A broker based in the Boston area also recognizes that the quality of recovered fiber shipped from the U.S. in recent years “was not as good as it used to be, and this was caused by the growth of single-stream recycling.”
Yet, he adds, “China has to remember they are purchasing a secondary fiber and not pulp.”
Besides contamination concerns, sources say freight rates have gone through the roof.
A Midwest-based trader says the hike in freight rates is a result of new regulations for electronic monitoring that truck drivers are expected to use to track hours of service. The high costs associated with the regulations and lack of available trucks are threats to moving recovered fiber, he says.
“Mom and pop [trucking companies] don’t want to spend the money and be regulated, so the amount of trucks available has gone way down, and rates are going through the roof,” the trader says.

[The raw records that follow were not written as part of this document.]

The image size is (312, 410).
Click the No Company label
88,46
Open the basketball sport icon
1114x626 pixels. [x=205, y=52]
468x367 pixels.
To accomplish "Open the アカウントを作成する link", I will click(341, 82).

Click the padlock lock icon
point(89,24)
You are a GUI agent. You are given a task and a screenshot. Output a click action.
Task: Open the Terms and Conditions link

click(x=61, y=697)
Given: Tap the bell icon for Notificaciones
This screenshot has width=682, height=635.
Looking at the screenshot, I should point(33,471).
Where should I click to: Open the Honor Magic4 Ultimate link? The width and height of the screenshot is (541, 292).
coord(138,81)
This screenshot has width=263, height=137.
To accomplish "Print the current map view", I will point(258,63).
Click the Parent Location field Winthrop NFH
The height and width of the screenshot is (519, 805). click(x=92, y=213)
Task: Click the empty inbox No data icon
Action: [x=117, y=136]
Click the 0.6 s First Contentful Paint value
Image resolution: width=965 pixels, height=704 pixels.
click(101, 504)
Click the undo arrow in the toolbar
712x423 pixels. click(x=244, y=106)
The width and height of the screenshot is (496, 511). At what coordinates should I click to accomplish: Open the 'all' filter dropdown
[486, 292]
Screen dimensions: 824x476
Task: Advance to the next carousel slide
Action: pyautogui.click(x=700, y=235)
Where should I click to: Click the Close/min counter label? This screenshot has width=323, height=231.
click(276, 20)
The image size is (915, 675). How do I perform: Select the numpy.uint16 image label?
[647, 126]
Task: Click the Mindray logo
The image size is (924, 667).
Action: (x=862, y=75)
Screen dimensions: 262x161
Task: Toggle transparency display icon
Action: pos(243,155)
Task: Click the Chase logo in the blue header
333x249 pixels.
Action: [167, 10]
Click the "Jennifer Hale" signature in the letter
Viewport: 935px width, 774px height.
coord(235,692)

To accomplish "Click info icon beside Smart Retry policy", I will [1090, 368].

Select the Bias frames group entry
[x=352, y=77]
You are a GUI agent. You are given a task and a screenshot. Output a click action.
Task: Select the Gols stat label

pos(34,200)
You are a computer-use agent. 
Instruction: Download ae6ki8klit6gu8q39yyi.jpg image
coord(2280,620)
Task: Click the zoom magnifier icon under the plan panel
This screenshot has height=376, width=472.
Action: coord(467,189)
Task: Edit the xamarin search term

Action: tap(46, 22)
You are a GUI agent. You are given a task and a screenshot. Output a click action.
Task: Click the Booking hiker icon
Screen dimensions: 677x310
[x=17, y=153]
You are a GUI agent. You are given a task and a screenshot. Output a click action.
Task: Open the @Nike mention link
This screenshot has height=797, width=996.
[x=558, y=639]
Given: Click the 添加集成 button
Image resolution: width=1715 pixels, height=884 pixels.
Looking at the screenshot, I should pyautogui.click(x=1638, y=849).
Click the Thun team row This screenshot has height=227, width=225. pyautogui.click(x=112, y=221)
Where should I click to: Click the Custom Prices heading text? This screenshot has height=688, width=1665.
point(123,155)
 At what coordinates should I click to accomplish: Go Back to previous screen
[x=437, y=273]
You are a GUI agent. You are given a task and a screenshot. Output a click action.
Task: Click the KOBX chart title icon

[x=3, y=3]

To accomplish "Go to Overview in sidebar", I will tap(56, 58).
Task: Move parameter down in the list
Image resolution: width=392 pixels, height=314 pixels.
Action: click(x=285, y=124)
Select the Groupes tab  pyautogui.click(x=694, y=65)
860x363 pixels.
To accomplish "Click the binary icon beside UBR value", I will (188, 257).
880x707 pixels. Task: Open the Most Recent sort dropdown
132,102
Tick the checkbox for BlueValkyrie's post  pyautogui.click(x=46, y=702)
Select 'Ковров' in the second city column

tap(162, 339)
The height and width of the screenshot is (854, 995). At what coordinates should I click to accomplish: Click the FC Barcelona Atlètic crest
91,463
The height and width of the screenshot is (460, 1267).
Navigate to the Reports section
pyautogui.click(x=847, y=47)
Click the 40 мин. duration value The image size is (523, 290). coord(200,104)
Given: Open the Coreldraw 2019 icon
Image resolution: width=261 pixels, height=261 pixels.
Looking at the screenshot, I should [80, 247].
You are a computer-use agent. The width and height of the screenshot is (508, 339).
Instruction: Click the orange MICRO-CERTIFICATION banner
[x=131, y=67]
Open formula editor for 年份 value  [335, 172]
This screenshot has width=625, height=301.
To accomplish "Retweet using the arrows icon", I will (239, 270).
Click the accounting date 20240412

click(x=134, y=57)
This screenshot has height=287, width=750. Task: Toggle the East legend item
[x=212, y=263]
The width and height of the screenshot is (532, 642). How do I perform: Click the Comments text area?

In addition to these new regulations, the OCC recycler on the East Coast says the transportation issue stems from the ongoing shortage in truck drivers as well as the demand for trucks after the hurricanes struck in the South. “That caused a big bubble in the marketplace and a big shortage of trucks, and the country hasn’t recovered from that,” he says of the aftermath of the hurricanes.
Freight rates have doubled and tripled in some cases in January, the executive on the East Coast says. “If you’re shipping freight, a year ago it may have been $400 for a trailer load of recycled paper. Now, it’s $700, $800, $900 for that same distance, that same lane, and it’s causing havoc in the industry and raising everyone’s cost.”
With rising costs, the sector saw a drop last year in recovered paper prices. The ISRI (Institute of Scrap Recycling Industries) Index, a weighted average of domestic ferrous scrap, nonferrous scrap and recovered paper prices, ended 2017 up 12 percent compared with the end of 2016, according to ISRI’s Jan. 8, 2018, “Weekly Market Report” email. Gains in ferrous and copper scrap outweighed a 23 percent drop in average recovered paper prices relative to the end of 2016, according to the index.
Domestically, recovered paper prices in January remained mostly flat from the prior month, according to the Jan. 5 PPW Yellow Sheet from RISI, Boston. Sorted residential paper and news (SRPN) saw a $10 drop on the West Coast.
Mixed paper sold for an average of $29.45 per ton in January, the same as in December 2017. The Midwest-based trader says, “Mixed paper is so cheap right now, and nobody can get rid of it.”
Countries, including India, Indonesia, Malaysia, Korea and Vietnam, have bought more U.S. mixed paper. Still, they do not have anywhere near the capacity of China. “All of those countries combined do not come close to what China was doing,” says the corrugated executive.